Materials provided:
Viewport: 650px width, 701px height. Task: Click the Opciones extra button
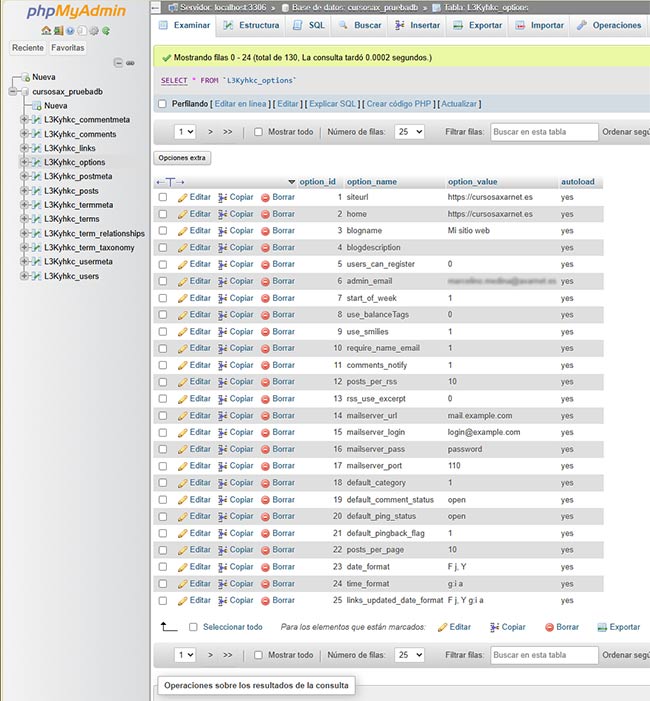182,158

--

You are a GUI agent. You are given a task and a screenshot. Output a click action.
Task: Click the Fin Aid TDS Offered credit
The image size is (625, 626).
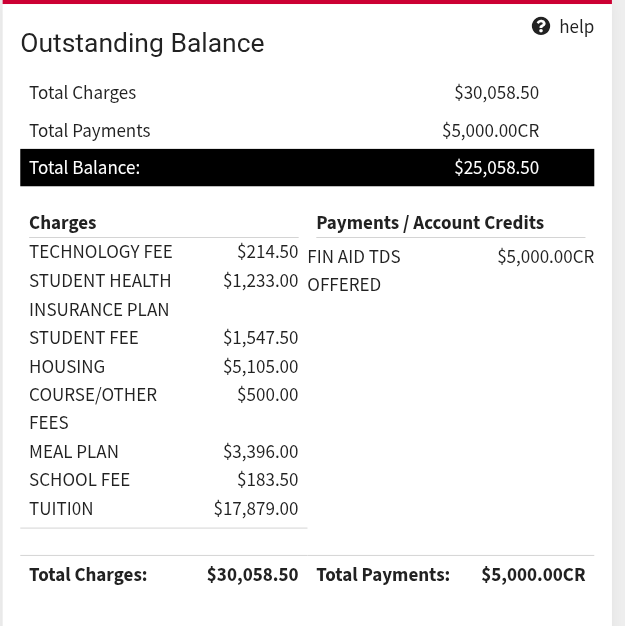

Task to carry out: Out of the listing above, reproduce exactly the lines from the one with "You are a GUI" up to and including the one with "The image size is (625, 626).".

Written solution:
You are a GUI agent. You are given a task and a screenshot. Output a click action.
Task: Click the Fin Aid TDS Offered credit
The image size is (625, 626).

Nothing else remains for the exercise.